* [Task description]:
Would you print exactly the lines that begin the listing and continue through the line holding "This screenshot has height=282, width=513."? No pictures, please.

::::

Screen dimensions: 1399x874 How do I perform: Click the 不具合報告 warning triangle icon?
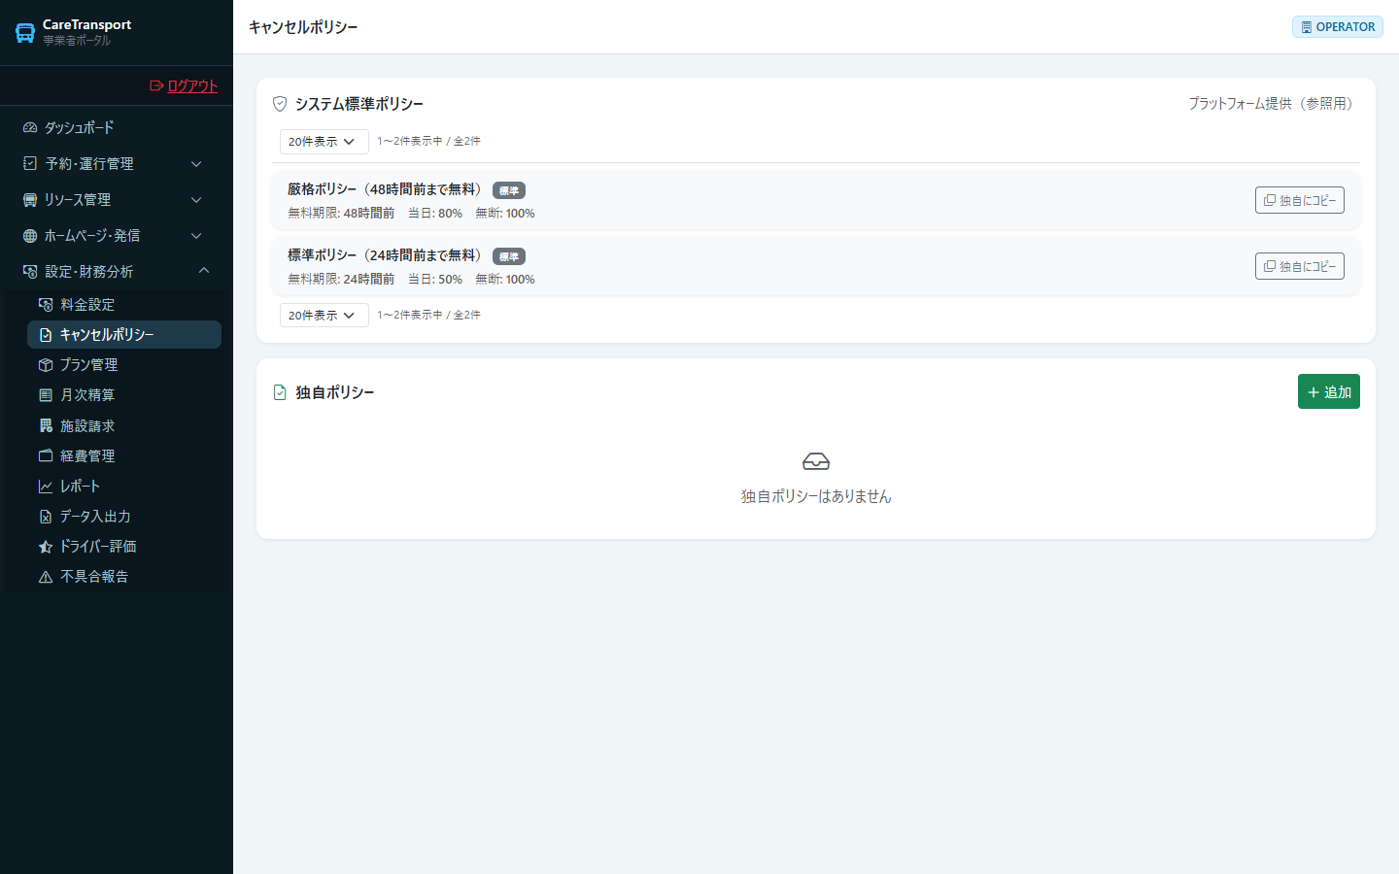pos(46,577)
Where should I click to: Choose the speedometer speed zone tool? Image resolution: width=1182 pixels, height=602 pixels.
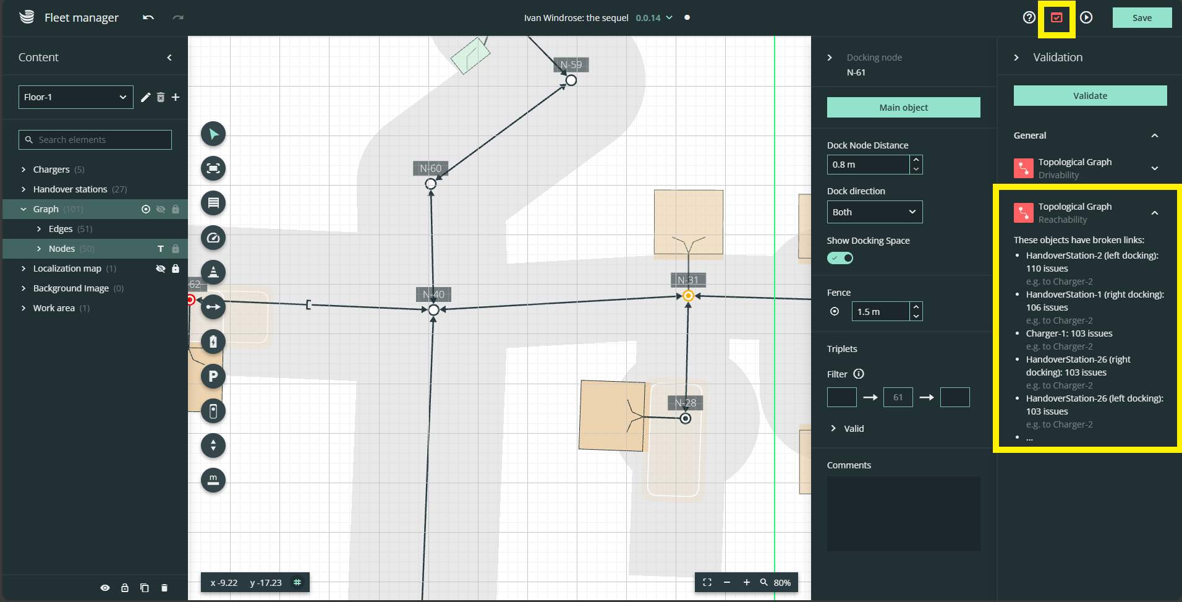coord(213,238)
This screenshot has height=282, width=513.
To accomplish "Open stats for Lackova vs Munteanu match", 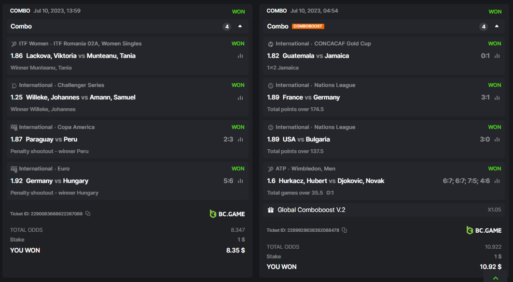I will 240,56.
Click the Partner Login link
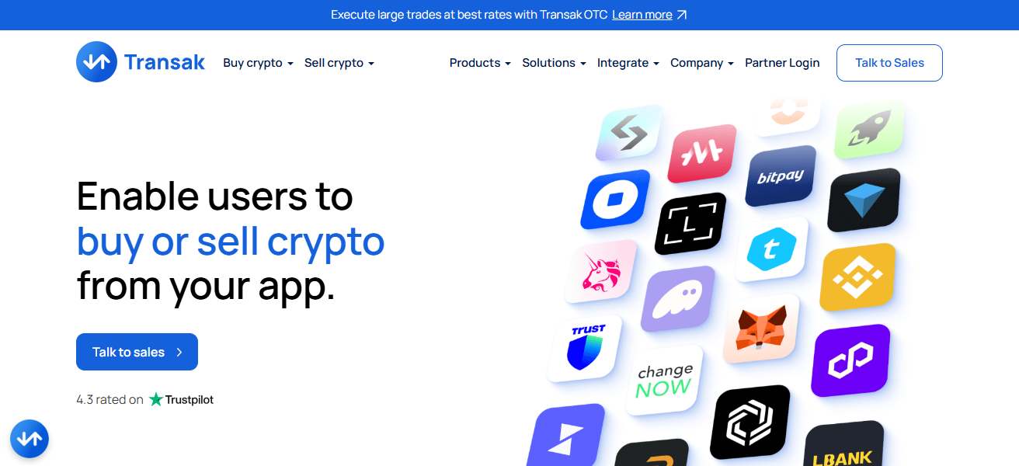The image size is (1019, 466). click(782, 63)
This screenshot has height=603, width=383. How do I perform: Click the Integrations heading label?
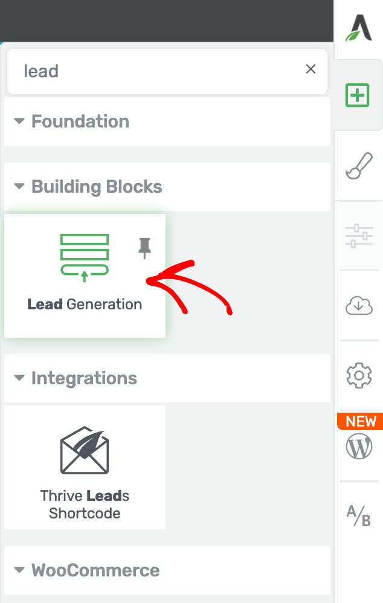pyautogui.click(x=84, y=378)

::::

* [Answer section]:
Screen dimensions: 1399x874 How do I perform: Click the 不具合報告 warning triangle icon?
pos(46,577)
Where should I click to: Choose the speedometer speed zone tool? Image resolution: width=1182 pixels, height=602 pixels.
coord(213,238)
This screenshot has height=282, width=513.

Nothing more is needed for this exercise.